Later in the summer, I told the boy I was seeing that I had put on lipstick. I was so afraid that he would leave me. It’s not inconceivable. On Grindr alone you will find “masc4masc” or “real men only” or “not into fems” on many profiles. Femininity, to put it gently, is not de rigueur in the gay community. But this boy, this sweet, funny boy, wrote back to me: “As long as you don’t wear high heels because then you will be taller than me.” So some days I will walk out with lipstick on, and eyeliner, and a bow in my hair, and other days I will not. To realize with my whole body the vision it has been my duty to inherit. To become intimate with the world. This, at least, is my hope. I don’t know if I have the courage: I am afraid of walking into a seminar and breaking down in tears. I am afraid that my friends will find this eccentric, rather than brave, and that the boys I may love and who may love me will find it tolerable rather than desirable. I am afraid that my beauty will be lost in the spectacle of the act. I want to know: Can I entrust myself to the world? Myself: my most delicate vision.
Yet I must, because I love the world so much I do not need a meaning in order to live. To live is enough.(But only if I can live among the flowers. I wonder: are the flowers and I a “we”? Because I am no longer I and the flowers are no longer the flowers but I do not know what I am or what they are. I only know that it has not existed before. Maybe our name is simply: “the-flowers-and-I.” But even that I do not understand because I have never been anything other than a human. To be a “we” is something else — and maybe it is divine? Is “the-flowers-and-I” that which I have called god and all along I have been waiting for myself? Ah, I do not know. I do not know. “We” barely exists and has a meaning too delicate for me to understand. I even searched in the dictionary and found nothing. It must be that before today, “we” did not exist. Secretly we are the creators of a fragile kingdom. We proclaim us, and thereby inaugurate a new reality: The flowers inside my body and becoming even more extravagant. This reality which cannot be understood is called living. Living does not exist from what makes sense. Living exists from saying “yes” when no one asked a question.)

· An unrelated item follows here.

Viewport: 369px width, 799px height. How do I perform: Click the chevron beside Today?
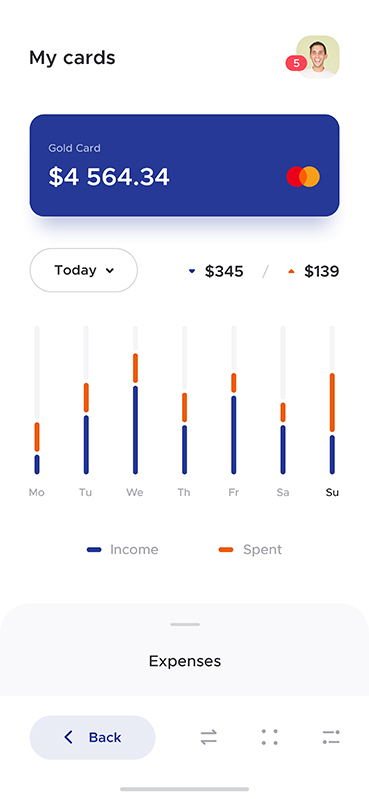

Last spring I wrote: “I exist beyond language.” But there was a time, too, when flowers had no names. And then we caressed them with words. Let our vision be a caress.
* * *
That night, when I put on lipstick for the first time, I recalled something Clarice Lispector wrote: “The beautiful orchid is exquisite and unpleasant. It isn’t spontaneous. It needs a glass dome. But it is a magnificent woman and that can’t be denied. I was lying when I said it was unpleasant. I adore orchids. They’re born artificial, they’re born art.”
And if a mask is my true face? So be it: I, too, am a magnificent woman.